So, why the nickname "Benad"? Well, to explain that, I first need to start with the ethymology of my real name, Benoit Nadeau.
My first and last name are unusual. Yes, here in Québec, both the given name "Benoit" and the surname "Nadeau" are quite usual.
To put things in context, in Québec many women would simply keep their surname after marriage, which would save paperwork and confusion after divorce. To avoid "sexism", or fights, parents would often would give both their unchanged surnames to their kids. Of course, the order of such compound surname could be the source of a fight too, and no one properly thought ahead of what would happen in the next generation.
So, for me, I got my mother's surname, "Benoit", and my father's surname "Nadeau". And since "Benoit" can be both a surname and given name, it became my given name. Don't worry, my sibblings only got "Nadeau" as surnames, keeping a bit of "tradition"...
But then, I'm not totally forthcoming about my name. Officially, my name is "BENOIT JEAN LOUIS-OLIVIER NADEAU", written with a cheap typewriter at the mayor's office. Years later, that was "translated" officially to "Benoît Jean Louis-Olivier Nadeau". Notice that circumflex accent (the accent "^") on the "i" that just appeared out of nowhere.
Well, I personally don't care about the circumflex accent, even though officially I was given one by the government. Why? Well, a bit of ethymology about the name "Benoit".
"Benoit" is an old Latin name that dates back to the 13th century, from the word "benedictus", or "blessed". Its original French form was "Benoist", which sounds like "buh-no-east". Later, the "s" became silent, so it sounded like "buh-no-it". To separate the vowels "o" and "i" in the sound, a circumflex accent was added on the "i". In modern French though the name now sounds like "be-n-wa", so eventually the accent will be dropped altogether, but depending of use (given versus surname, lineage, region, etc.) the accent remains. And that's what the government "guessed".
So, let me be clear: officially it's "Benoît", usually it's "Benoit", and it sounds like "be-n-wa". And I quickly learned from Anglophones that have no knowledge of French that they would almost always say "ben-oy-t", which sounds horrible, so I had to do something...
The "compromise" for Anglophones in the form of "Benad" came as an unintended consequence of me trying to figure out what my Internet nickname should be.

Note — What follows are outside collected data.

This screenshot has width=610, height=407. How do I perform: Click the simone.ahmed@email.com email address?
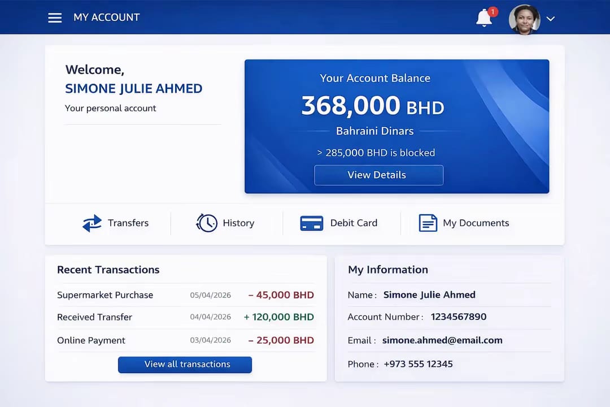pyautogui.click(x=442, y=340)
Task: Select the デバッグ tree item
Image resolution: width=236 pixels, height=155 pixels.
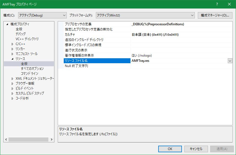Action: coord(21,34)
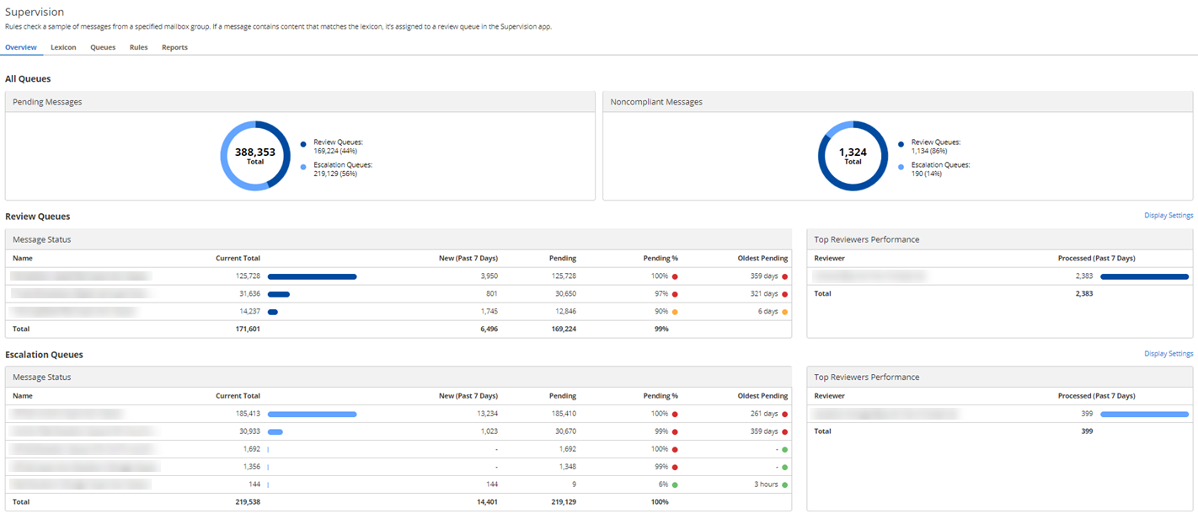
Task: Click the red dot beside 97% pending
Action: pos(675,294)
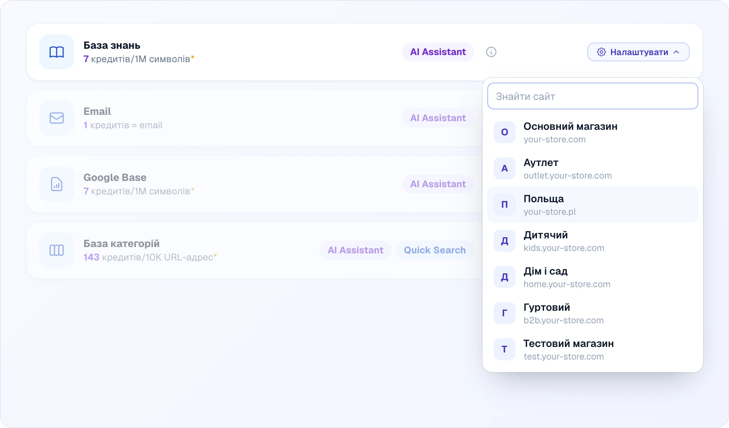Click the gear icon in Налаштувати button
This screenshot has width=729, height=428.
601,52
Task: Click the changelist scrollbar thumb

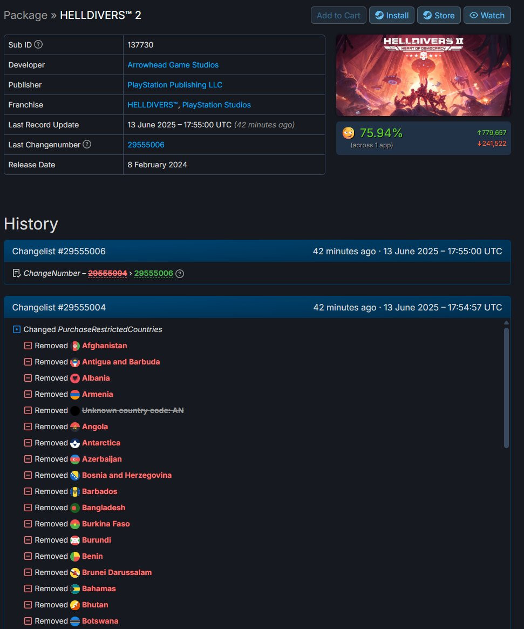Action: (506, 388)
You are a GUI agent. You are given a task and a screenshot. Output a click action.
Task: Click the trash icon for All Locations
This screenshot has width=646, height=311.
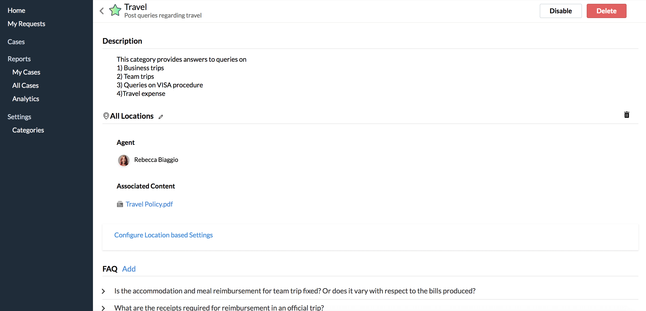point(626,115)

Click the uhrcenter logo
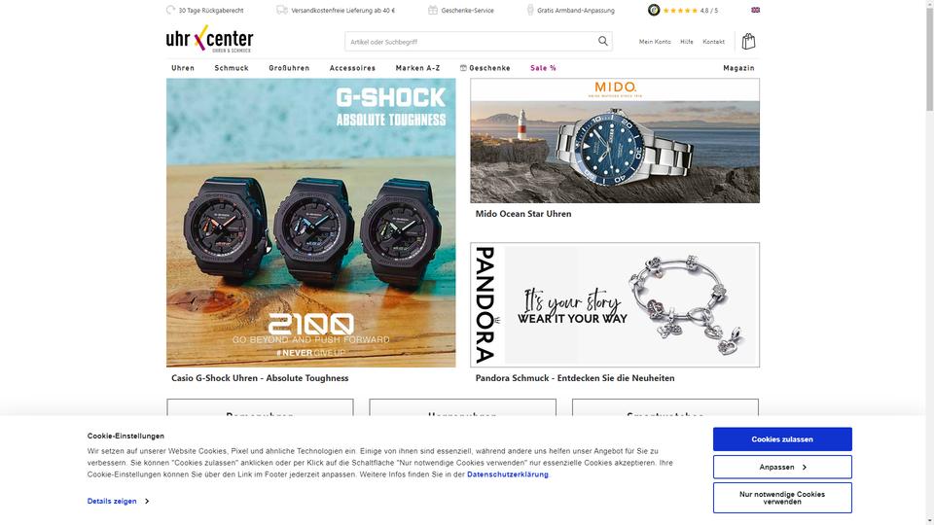210,39
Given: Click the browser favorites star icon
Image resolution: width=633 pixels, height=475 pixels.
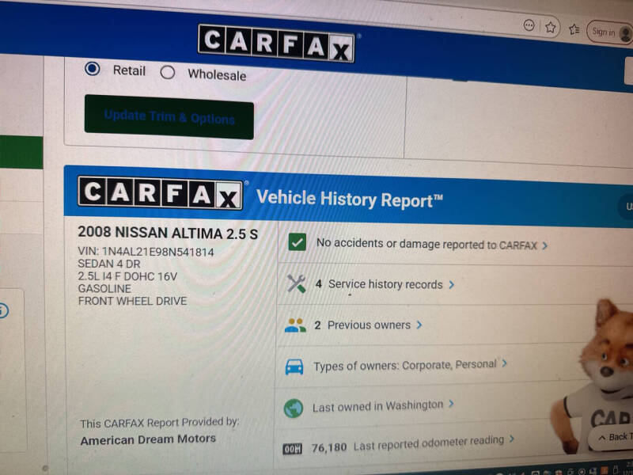Looking at the screenshot, I should [x=550, y=28].
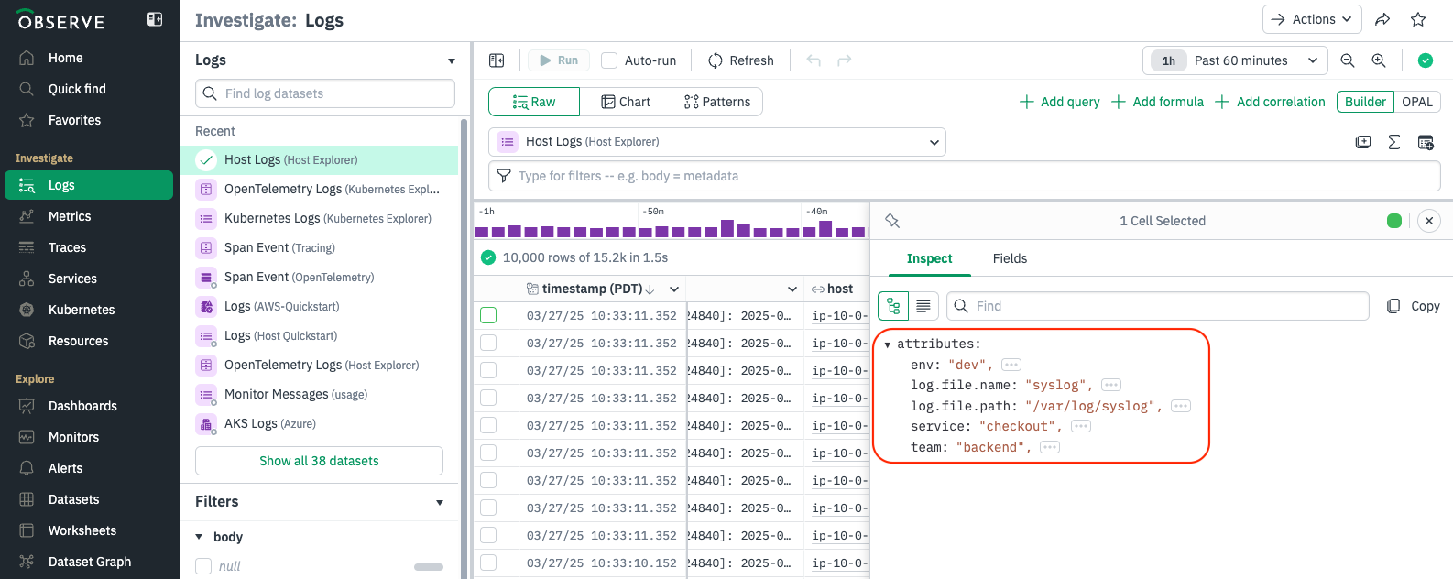Viewport: 1453px width, 579px height.
Task: Favorite this page with the star icon
Action: (1418, 19)
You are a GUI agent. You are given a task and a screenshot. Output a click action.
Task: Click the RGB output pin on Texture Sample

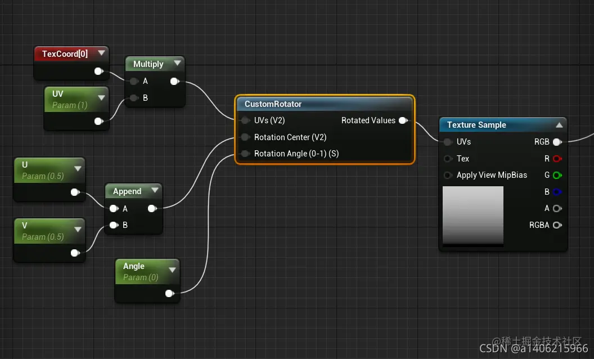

It was still the early 90s when I realized of the importance of the name you give to yourself for your "main" online personality. More than that, I forsaw that finding a unique name would just be harder over time as everybody became more "connected".
So, I connected the first three letters of my given name to the first three letters of my surname. And it sounded good in English. So I kept it.
Well, it's still not totally unique since "Benad" is a real given name. But if I'm lucky enough, nobody registered it before I do.
And what about the "84" I add when somebody else already registered "benad"? No, it's not my birth year (I wish). It's because the novel "1984" was one of the first English novel I've read, so I kept using "84" as a suffix.